Problem details –
Copy nothing but the lines from the one containing "Task: Click the black 01 extension icon" through the last line of the entries below, exactly as written and without pictures.

Exercise material –
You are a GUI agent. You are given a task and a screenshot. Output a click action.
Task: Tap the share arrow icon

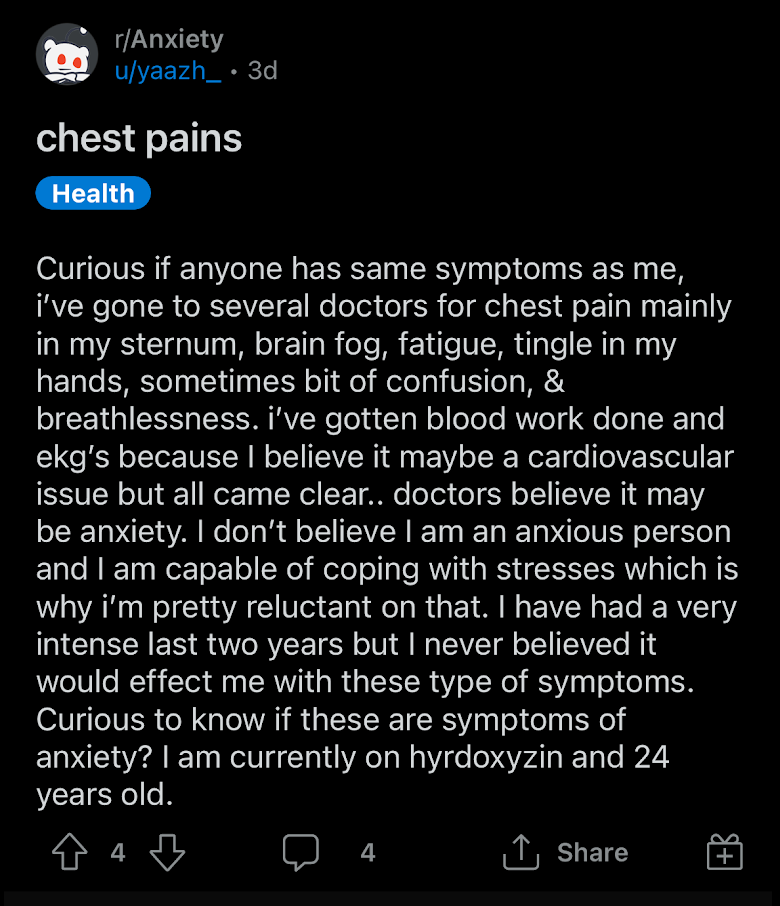(521, 852)
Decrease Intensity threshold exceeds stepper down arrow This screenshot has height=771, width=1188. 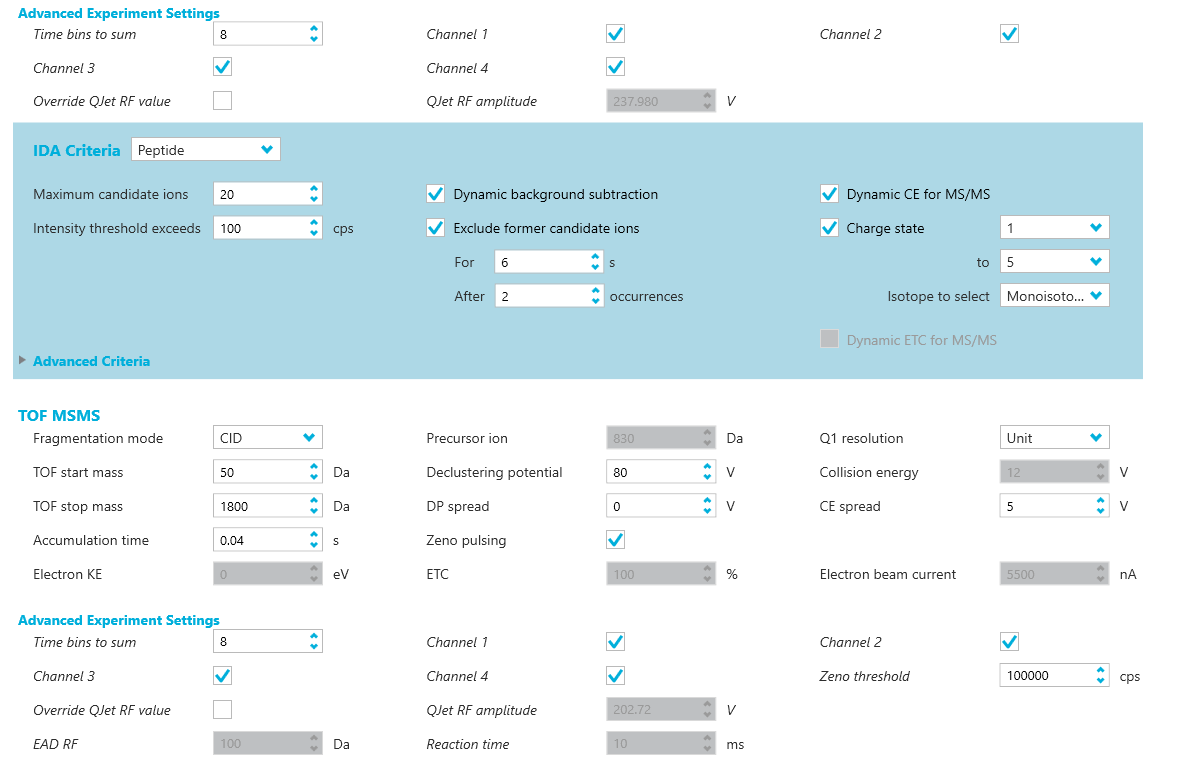314,233
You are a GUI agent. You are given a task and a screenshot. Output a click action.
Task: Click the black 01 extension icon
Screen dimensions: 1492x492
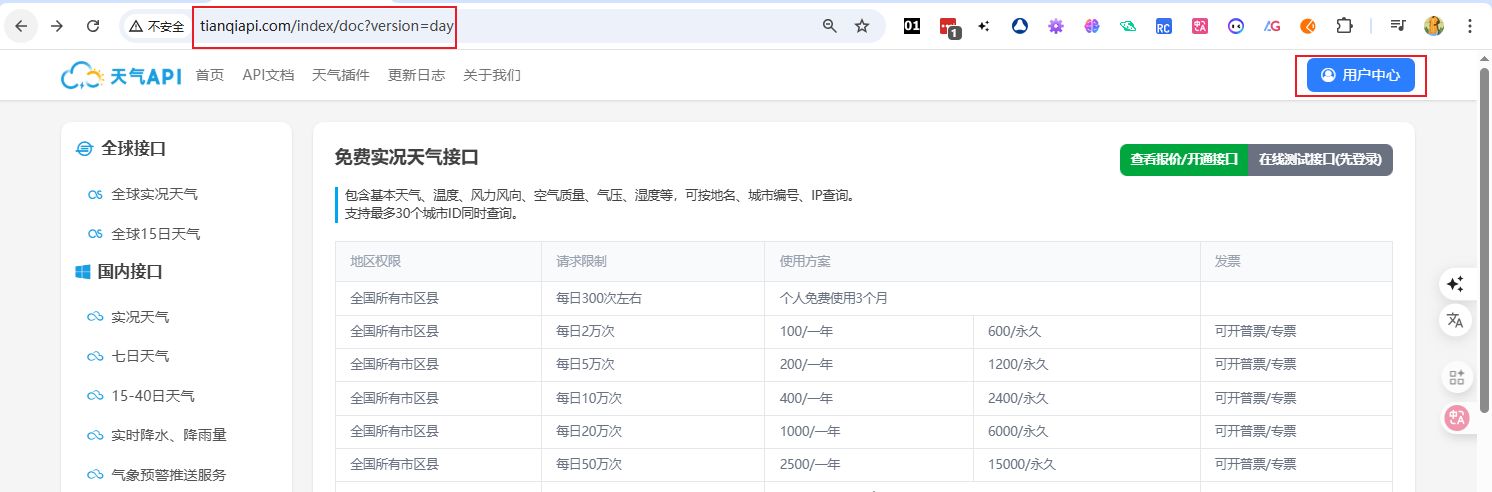(911, 26)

Output below –
Task: Click the black 01 extension icon
Screen dimensions: 1492x492
(911, 26)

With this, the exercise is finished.